Written instruction:
Collect every line of the records that contains the word "Набір". Treat uppercase and lowercase letters as different.

(Items from a data source)
BEGIN

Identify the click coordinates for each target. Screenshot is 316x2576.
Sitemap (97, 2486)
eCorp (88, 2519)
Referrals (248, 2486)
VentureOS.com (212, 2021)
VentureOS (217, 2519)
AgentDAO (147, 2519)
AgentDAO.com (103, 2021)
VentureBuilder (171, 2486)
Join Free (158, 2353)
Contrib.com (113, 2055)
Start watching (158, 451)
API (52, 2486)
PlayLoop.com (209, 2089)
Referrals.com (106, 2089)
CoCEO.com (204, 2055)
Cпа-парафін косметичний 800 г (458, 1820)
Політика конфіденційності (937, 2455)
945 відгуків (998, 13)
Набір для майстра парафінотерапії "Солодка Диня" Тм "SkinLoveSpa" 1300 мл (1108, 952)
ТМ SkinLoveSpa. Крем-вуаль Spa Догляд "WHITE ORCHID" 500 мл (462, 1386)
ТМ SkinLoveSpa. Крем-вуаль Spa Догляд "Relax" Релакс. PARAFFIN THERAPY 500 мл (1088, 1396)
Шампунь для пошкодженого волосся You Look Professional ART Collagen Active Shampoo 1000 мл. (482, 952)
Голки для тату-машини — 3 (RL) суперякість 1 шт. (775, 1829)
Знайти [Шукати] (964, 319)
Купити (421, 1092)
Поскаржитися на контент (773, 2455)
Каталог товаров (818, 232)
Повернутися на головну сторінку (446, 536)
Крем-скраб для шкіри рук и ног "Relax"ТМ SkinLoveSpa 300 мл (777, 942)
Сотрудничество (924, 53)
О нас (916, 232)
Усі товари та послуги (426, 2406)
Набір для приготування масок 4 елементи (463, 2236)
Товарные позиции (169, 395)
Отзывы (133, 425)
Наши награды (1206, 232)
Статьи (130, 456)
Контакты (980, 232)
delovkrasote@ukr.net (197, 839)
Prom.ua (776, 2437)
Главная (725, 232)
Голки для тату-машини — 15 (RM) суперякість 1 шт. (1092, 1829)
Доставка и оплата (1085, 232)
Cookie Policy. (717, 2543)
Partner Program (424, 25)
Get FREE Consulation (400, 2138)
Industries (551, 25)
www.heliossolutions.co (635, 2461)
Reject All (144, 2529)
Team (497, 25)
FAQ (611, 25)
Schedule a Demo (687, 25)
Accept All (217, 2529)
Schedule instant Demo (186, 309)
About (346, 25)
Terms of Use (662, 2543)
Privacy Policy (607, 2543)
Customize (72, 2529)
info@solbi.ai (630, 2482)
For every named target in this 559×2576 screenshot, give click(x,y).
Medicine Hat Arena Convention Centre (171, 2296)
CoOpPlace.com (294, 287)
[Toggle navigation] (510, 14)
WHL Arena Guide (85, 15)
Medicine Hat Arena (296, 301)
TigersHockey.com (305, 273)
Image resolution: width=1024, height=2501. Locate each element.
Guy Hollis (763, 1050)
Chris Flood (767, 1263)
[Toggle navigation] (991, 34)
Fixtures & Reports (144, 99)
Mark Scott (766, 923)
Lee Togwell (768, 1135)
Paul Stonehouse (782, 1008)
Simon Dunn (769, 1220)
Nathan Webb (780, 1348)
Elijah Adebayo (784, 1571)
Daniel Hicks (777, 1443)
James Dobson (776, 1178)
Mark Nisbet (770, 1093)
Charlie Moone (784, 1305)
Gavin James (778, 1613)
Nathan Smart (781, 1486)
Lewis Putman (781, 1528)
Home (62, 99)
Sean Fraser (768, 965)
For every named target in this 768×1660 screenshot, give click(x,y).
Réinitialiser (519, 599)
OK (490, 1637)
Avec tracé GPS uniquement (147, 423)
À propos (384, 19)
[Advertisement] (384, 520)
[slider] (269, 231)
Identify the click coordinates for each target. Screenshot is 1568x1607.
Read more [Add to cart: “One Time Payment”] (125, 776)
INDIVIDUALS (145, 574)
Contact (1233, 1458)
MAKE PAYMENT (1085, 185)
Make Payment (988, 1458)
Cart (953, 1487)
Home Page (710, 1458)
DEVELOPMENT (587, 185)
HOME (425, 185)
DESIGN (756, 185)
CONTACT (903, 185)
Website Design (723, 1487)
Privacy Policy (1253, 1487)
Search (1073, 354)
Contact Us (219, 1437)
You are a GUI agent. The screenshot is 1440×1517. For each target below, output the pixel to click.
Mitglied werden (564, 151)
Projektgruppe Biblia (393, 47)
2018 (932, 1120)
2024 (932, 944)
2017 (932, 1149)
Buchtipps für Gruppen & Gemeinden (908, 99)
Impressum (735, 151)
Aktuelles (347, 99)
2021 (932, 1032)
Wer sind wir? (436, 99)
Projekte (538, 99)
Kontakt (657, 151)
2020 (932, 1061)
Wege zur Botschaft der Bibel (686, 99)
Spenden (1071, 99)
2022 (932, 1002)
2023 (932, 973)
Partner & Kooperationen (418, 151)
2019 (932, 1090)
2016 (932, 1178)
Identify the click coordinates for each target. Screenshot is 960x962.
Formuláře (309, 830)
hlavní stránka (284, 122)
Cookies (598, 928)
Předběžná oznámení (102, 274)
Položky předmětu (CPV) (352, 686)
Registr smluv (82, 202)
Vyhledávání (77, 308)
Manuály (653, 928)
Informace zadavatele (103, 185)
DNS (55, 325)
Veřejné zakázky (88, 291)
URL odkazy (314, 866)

END

Exercise result:
Набір для майстра парафінотерапії "Солодка Диня" Тм "SkinLoveSpa" 1300 мл (1108, 952)
Набір для приготування масок 4 елементи (463, 2236)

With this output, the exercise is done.